The Paducah Chiefs baseball team was a farm team with the St. Louis Cardinals. During the early 50s, Stan Musial was in his prime and we all listened to the games on the radio.
The voice of the Cardinals was Harry Caray, and he had quite a fan base! We loved hearing him as he shouted “Holy cow!” or “Cardinals win! Cardinals win!”
In 1951, the Chiefs sponsored a special promotion in Brooks Stadium, their home field. We just had to go, but it was on a Wednesday night. As the preacher’s daughter, I could not miss prayer meeting. Toby said that was OK, we would just go later.
We arrived during the fourth inning, looking for our friends who were saving seats for us. We spotted them just below the press box. As we moved into our seats, I realized Toby was laughing. People were looking at us and then everyone was clapping. It seemed Harry Caray had said, “Ladies and Gentlemen, there is a beautiful brunette walking right in front of me!”
My 15 seconds of fame!
Thirty-six years later, Toby had a massive stroke that left him unable to talk. He spent four months having intensive therapy.
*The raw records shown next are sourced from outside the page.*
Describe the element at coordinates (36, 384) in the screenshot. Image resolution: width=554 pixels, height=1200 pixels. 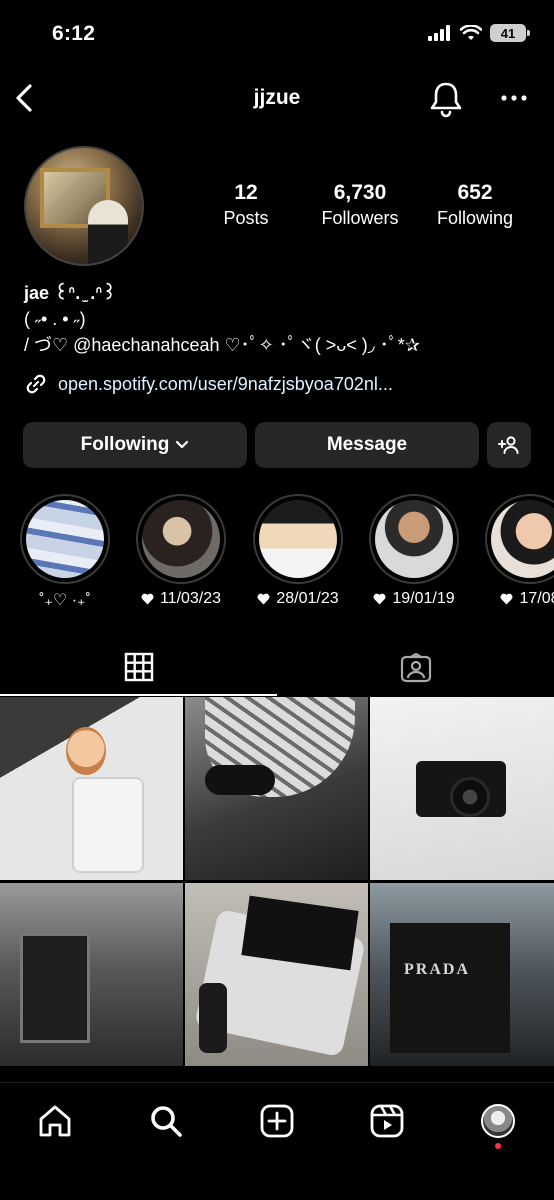
I see `link-icon` at that location.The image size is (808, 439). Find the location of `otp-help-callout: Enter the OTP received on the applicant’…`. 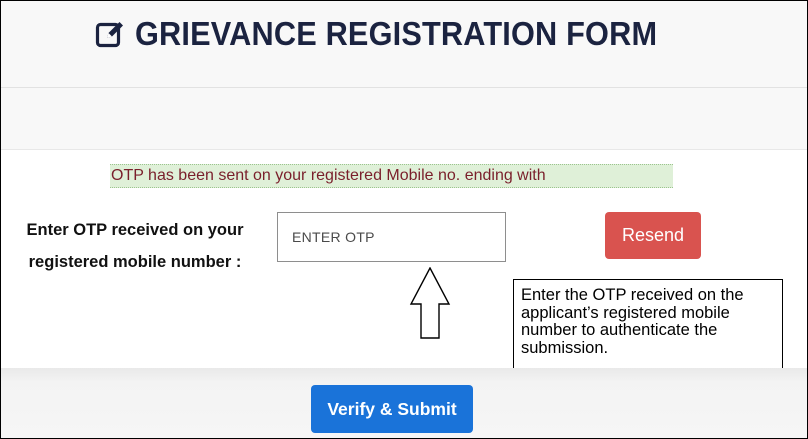

otp-help-callout: Enter the OTP received on the applicant’… is located at coordinates (648, 327).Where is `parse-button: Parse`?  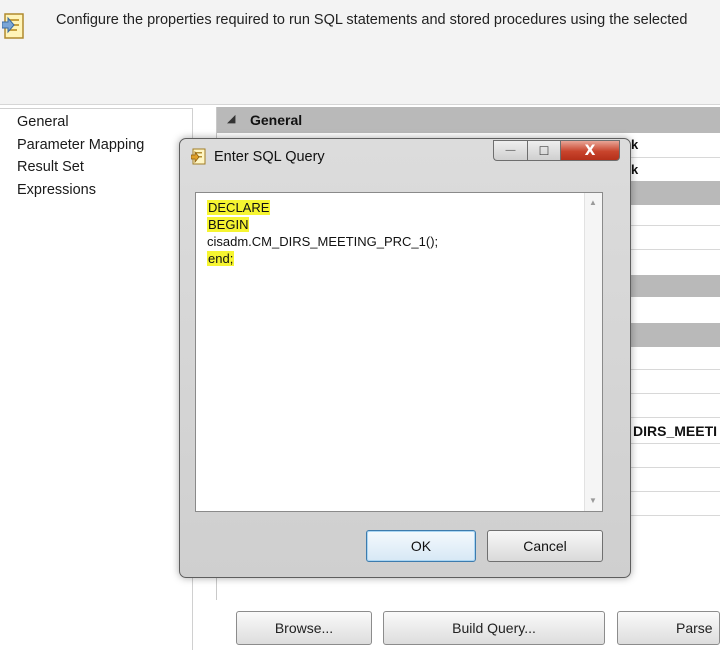 parse-button: Parse is located at coordinates (668, 628).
During his rest time after lunch, he watched the Chicago Cubs on WGN-TV.
Harry Caray was by now the voice of the Cubs. Harry had suffered a stroke during the off season that year and was making a comeback announcing the games.
During the “seventh inning stretch” he would lead the singing of “Take Me Out to the Ball Game.” One day, I realized Toby was singing along, saying all the words.
The speech pathologist explained that this could happen with melodies that a person knew from childhood. He later would sing “Happy Birthday.”
Several months after I brought Toby home, I had just dropped him off for outpatient therapy.
The phone rang and a man asked for Mr. Parsons. I would know that voice anywhere. It was Harry Caray! I told him Toby was at therapy. He said that a childhood buddy of Toby’s worked with him on “Make a Wish” projects and had told him about Toby singing along with him. He wanted to let Toby know how much that meant to him and to encourage him not to give up but to keep working toward full recovery.
I let him know when Toby would be home, and he said he would call back. I told him Toby would respond to him saying “alright.”
I decided to not tell Toby, just in case he did not call back. Sure enough the phone rang. I handed it to Toby. With a puzzled look on his face, he answered, “alright?” The expression on his face changed to joy and excitement. He knew that voice. As he listened he was nodding and saying lots of “alrights.”
Toby was smiling from ear to ear as he handed the phone back to me.
As I thanked Harry for calling I shared with him the Brooks Stadium experience. He said he remembered being there, but did not remember pointing me out. I told him I was now a white-headed grandmother.
His words to me: “But I am sure you are still beautiful!”
Harry not only made Toby’s day, he made mine.